**PROBLEM:**
Render the items as a JSON list of strings, one string per line with blank lines omitted, starting at the line that contains "What do you see at coordinates (1176, 46)" and continuing through the end of the items.

+ + +

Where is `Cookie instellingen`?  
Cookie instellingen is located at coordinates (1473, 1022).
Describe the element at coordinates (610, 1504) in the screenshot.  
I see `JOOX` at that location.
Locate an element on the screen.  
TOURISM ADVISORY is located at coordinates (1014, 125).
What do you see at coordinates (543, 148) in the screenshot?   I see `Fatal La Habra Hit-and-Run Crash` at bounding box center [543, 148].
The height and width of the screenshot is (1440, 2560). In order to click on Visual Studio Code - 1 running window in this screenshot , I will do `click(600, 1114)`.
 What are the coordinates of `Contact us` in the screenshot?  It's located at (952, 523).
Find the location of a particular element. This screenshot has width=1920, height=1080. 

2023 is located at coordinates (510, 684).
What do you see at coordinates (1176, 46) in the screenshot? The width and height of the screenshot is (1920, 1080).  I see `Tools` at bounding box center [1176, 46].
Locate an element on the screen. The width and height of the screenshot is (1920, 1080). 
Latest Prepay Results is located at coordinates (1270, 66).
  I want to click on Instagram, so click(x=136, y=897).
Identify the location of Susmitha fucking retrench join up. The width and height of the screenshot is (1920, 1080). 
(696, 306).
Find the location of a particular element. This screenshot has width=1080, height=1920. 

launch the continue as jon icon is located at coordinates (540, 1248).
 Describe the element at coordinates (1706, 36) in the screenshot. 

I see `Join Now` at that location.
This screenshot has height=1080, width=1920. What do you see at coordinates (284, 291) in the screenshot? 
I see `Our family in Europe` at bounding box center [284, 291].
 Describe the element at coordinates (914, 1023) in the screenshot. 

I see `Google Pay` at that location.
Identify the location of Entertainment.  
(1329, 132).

+ + +

**ANSWER IN FULL:**
[
  "What do you see at coordinates (1176, 46) in the screenshot? The width and height of the screenshot is (1920, 1080).  I see `Tools` at bounding box center [1176, 46].",
  "Locate an element on the screen. The width and height of the screenshot is (1920, 1080). ",
  "Latest Prepay Results is located at coordinates (1270, 66).",
  "  I want to click on Instagram, so click(x=136, y=897).",
  "Identify the location of Susmitha fucking retrench join up. The width and height of the screenshot is (1920, 1080). ",
  "(696, 306).",
  "Find the location of a particular element. This screenshot has width=1080, height=1920. ",
  "launch the continue as jon icon is located at coordinates (540, 1248).",
  " Describe the element at coordinates (1706, 36) in the screenshot. ",
  "I see `Join Now` at that location.",
  "This screenshot has height=1080, width=1920. What do you see at coordinates (284, 291) in the screenshot? ",
  "I see `Our family in Europe` at bounding box center [284, 291].",
  " Describe the element at coordinates (914, 1023) in the screenshot. ",
  "I see `Google Pay` at that location.",
  "Identify the location of Entertainment.  ",
  "(1329, 132)."
]